What is expected
Filter the listing below, keeping every line that holds "agent".

:: Data for this exercise ::

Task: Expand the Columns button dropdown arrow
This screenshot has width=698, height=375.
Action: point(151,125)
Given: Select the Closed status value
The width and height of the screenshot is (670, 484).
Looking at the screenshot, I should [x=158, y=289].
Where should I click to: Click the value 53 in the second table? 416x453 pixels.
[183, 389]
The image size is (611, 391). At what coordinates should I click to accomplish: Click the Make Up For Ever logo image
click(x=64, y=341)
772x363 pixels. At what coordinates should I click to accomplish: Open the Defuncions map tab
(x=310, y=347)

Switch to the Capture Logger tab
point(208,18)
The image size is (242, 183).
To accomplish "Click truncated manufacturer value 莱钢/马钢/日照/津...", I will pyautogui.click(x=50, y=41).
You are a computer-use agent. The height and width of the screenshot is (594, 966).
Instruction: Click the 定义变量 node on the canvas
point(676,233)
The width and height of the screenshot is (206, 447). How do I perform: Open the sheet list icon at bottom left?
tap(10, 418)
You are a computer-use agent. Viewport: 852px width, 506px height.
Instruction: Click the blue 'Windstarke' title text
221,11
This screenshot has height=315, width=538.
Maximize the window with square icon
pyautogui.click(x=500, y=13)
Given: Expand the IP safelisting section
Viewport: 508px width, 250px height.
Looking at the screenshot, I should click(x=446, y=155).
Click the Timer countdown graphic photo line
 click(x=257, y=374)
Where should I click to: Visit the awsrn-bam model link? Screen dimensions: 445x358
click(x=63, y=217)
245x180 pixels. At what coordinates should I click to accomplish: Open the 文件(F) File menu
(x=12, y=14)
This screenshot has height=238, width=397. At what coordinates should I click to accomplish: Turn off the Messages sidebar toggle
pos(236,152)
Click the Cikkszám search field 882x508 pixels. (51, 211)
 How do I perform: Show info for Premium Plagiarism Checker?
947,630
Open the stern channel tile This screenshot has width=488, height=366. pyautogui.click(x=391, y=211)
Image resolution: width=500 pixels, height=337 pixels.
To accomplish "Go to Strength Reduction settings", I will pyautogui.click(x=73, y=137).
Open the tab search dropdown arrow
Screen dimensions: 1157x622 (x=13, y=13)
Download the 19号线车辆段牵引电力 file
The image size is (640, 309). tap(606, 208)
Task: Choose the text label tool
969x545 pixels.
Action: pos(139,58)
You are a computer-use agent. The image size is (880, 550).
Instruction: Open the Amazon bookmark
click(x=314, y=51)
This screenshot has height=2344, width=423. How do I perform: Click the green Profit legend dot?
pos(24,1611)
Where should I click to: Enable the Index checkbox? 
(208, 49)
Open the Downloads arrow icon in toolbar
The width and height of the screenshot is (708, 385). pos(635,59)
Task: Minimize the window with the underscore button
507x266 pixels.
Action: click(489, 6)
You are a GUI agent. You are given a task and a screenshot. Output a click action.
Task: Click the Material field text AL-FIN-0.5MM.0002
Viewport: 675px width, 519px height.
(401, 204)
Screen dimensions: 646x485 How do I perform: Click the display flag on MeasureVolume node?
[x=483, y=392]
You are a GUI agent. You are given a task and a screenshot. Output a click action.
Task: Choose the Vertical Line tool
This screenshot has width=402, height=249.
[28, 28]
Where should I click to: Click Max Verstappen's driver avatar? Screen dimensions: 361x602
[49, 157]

:::

Reply
You are a computer-use agent. The height and width of the screenshot is (594, 966).
You are a computer-use agent. Viewport: 852px width, 506px height.
You are a computer-use agent. The image size is (880, 550).
You are a GUI agent. You are given a task and a screenshot. Output a click action.
You are a GUI agent. You are given a task and a screenshot. Output a click action.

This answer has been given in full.